This is him right here.
And by the way, I do plan to make this interesting to people who don't have kids,
because I was just one of those people two months ago, so bear with me.
But, okay, Emil, he's two months old.
He's still in the munchkin phase.
And he's just starting to tune in the world.
And so there are these moments, like yesterday, for example, where he gets real quiet.
And he just stares at me.
And it's kind of amazing.
But it also kind of presents an interesting question, which I want to explore right here.
In fact, you can't avoid it.
You're just staring at this thing.
You're like, what is this little creature experiencing?
Like, here is a little human being that is brand new in the world.
What does the world look like to a tiny baby?
What does it smell like?
What does it sound like?
And I happen to find somebody who could help me at least begin to answer these questions.
Hello?
Hi, Chad.
Hi, is this Charles?
Yes, that's right.
Woohoo.
Good to talk to you.
Charles, before we get started, can I just have you introduce yourself so I can get your name right?
Okay. Hi, my name's Charles Ferniho. I'm a writer and developmental psychologist from Durham University.
And back when Charles had his first child, Athena, he decided to tackle that question.
What is it like? What's going on for this little person? As a dad, you know, as an awestruck new dad.
But also as a scientist. So he wrote a book.
Called A Thousand Days of Wonder, A Scientist's Chronicle of His Daughter's Developing Mind.
It's an amazing book where he basically goes through what we do and don't know.
about what's happening in the minds of little babies when they're brand new.
So I put the scenario to him.
Okay, Emile's brand new.
When I'm sitting there holding him and we're staring at each other,
what exactly is he seeing?
One difference that does relate to their visual system
is that the lens of their eye is absolutely crystal clear.
Whereas your lens, my lens,
because they're of a certain age, they've become slightly yellowed.
So they filter out some of the blue frequencies
of the light that we see.
So wait, paint the picture.
What would that be like for them?
I mean, this is my stab at imagining what this would be like.

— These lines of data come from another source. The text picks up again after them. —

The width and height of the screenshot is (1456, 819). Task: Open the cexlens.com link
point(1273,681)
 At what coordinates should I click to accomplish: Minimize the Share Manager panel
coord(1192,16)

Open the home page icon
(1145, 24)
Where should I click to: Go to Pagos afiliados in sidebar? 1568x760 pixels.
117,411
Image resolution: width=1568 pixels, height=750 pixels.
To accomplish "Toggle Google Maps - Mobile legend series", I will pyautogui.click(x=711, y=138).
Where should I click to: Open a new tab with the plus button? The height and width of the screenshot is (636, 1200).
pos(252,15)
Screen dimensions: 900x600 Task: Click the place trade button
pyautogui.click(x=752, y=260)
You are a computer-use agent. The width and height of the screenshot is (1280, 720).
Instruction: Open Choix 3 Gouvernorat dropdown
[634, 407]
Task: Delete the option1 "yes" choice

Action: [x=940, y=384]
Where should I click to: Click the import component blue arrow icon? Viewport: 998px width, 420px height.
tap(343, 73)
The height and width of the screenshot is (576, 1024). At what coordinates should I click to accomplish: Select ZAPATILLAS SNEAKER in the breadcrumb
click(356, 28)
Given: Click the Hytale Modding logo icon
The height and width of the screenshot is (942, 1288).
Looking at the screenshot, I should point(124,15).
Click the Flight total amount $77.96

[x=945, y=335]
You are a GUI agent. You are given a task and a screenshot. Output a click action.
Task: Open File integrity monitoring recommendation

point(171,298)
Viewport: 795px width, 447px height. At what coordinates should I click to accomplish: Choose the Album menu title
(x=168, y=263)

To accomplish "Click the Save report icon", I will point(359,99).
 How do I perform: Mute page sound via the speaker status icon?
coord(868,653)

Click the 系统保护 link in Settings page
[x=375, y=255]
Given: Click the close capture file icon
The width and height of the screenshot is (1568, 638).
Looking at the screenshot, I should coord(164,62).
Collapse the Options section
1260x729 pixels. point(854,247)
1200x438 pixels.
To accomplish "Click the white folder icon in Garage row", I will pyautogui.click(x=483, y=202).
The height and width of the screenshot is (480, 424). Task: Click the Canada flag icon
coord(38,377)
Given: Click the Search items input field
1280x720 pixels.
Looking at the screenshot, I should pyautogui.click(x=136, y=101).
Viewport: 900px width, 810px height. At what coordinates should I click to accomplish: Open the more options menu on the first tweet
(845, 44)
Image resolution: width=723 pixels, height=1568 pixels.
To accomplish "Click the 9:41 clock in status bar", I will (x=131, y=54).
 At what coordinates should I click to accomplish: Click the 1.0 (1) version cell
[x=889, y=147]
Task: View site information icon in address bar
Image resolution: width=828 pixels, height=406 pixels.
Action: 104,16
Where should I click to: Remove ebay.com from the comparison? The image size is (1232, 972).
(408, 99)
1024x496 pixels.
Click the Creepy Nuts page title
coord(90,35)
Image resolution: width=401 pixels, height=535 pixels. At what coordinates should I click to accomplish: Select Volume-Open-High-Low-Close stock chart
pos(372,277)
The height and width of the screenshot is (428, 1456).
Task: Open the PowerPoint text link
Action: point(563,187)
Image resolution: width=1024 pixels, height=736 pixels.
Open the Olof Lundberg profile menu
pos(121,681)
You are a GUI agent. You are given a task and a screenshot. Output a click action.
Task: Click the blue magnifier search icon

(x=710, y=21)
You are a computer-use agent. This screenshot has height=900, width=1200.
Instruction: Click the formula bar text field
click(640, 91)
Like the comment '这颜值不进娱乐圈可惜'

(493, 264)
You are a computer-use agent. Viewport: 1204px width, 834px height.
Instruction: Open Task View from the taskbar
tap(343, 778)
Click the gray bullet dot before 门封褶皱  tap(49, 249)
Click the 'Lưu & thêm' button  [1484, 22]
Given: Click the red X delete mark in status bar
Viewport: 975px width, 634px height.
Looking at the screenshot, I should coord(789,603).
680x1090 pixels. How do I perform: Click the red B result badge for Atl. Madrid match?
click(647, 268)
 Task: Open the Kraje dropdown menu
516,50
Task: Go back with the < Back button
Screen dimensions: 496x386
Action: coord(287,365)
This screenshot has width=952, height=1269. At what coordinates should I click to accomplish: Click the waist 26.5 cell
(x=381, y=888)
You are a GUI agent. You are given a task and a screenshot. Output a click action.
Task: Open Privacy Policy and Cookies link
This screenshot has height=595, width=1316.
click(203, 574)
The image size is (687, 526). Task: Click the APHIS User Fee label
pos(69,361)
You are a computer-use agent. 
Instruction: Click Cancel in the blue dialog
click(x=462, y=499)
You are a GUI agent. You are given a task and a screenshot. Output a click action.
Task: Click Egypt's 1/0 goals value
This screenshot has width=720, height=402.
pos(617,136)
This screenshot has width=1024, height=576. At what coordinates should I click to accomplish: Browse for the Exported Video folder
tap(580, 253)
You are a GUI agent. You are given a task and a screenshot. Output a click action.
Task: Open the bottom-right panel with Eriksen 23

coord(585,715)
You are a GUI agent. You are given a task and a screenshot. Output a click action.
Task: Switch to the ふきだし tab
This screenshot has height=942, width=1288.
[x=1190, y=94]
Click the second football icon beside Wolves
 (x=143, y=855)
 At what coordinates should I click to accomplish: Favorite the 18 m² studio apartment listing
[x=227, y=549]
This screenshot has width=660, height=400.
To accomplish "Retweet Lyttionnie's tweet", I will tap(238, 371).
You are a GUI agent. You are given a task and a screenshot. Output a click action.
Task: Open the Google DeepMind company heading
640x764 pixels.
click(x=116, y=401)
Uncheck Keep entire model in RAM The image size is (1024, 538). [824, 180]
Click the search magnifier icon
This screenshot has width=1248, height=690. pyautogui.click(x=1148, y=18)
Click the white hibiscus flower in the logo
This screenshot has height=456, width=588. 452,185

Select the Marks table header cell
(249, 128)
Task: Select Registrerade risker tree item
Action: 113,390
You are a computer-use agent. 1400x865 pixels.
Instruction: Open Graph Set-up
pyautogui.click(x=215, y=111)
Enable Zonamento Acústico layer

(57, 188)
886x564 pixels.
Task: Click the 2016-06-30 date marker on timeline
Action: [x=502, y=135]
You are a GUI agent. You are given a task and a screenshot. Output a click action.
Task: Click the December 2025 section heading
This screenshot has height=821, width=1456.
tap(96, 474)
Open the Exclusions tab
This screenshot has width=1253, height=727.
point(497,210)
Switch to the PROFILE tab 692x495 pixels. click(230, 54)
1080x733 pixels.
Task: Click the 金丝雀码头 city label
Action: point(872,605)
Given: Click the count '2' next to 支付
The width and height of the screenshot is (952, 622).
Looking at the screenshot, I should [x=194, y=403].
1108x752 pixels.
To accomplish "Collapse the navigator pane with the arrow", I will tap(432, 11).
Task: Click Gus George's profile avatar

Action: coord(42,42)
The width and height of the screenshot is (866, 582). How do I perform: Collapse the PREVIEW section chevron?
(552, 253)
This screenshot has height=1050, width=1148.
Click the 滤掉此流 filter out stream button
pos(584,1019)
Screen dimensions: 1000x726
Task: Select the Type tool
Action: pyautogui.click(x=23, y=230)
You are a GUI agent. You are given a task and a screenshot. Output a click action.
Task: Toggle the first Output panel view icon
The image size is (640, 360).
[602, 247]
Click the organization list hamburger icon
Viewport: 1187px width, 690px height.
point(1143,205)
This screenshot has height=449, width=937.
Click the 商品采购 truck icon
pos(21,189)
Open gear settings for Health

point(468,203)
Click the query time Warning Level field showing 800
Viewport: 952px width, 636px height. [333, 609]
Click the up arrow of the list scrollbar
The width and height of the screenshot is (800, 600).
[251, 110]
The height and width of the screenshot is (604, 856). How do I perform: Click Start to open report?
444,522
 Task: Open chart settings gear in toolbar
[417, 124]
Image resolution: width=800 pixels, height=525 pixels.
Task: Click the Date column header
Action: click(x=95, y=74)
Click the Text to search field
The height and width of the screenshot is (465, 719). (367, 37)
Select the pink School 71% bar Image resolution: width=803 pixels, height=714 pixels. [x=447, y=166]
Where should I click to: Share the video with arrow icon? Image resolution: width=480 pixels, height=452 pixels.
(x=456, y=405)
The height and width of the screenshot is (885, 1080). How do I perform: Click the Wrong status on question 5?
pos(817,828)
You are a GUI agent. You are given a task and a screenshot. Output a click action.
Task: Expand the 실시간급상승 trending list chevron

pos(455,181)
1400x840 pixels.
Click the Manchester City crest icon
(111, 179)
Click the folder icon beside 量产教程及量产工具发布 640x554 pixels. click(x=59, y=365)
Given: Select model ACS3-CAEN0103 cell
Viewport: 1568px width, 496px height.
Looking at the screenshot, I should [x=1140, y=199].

But if you can imagine being in a Greek village in the summer, at noon.
Sun is directly overhead, and it's one of those villages where...
Everything is white.
You know, the houses are all painted white.
You're wearing sunglasses.
And then you suddenly take off those sunglasses.
It's that bright?
Yeah.
I think light is a big...
It's probably the biggest shot.
to newborn babies.
But it's interesting to consider
that that blinding haze of whiteness
might actually be how the world really is.
We just don't see it.
In any case, then I asked them about sound.
Do babies hear things differently than adults
in the same way they see things differently?
And he said, yeah, we think so.
We think they hear echoes.
The echoes are actually there.
But our brains filter them out.
Really?
But it takes some time for them to learn
to do that.
I mean, the science behind it is quite complicated, and I don't think I could explain it now,
but it's to do with the relative times of arrival that the sound makes on the two ears.
But the brain basically has to learn to make this adjustment.
It can't do it straight away.
And so a newborn baby's hearing, we guess, we don't know for sure again,
because we can't know what it's like, but we guess that babies hear things in a very echoy way.
but it gets even stranger.
Tell me about the experiment with the babies and the brain cap.
Yeah, I described a study that was done with babies
where they were taking EEG measurements,
and these are the kind of measurements that you get
when you put a net of 16 or so electrodes over the scalp,
and these electrodes pick up the very small electrical changes
that go on as your brain works,
and it's a perfectly safe, harmless procedure,
which you can do with very young babies.
Well, usually when you do these studies, you can see the way in which particular parts of the brain respond to different kinds of stimulus.
In an adult brain, he says, if you show someone a picture, you will see a little bit of electricity towards the back of their brain.
If, on the other hand, you heard a sound, then the bit of your brain sort of slightly further forward from that, the auditory cortex, would fire.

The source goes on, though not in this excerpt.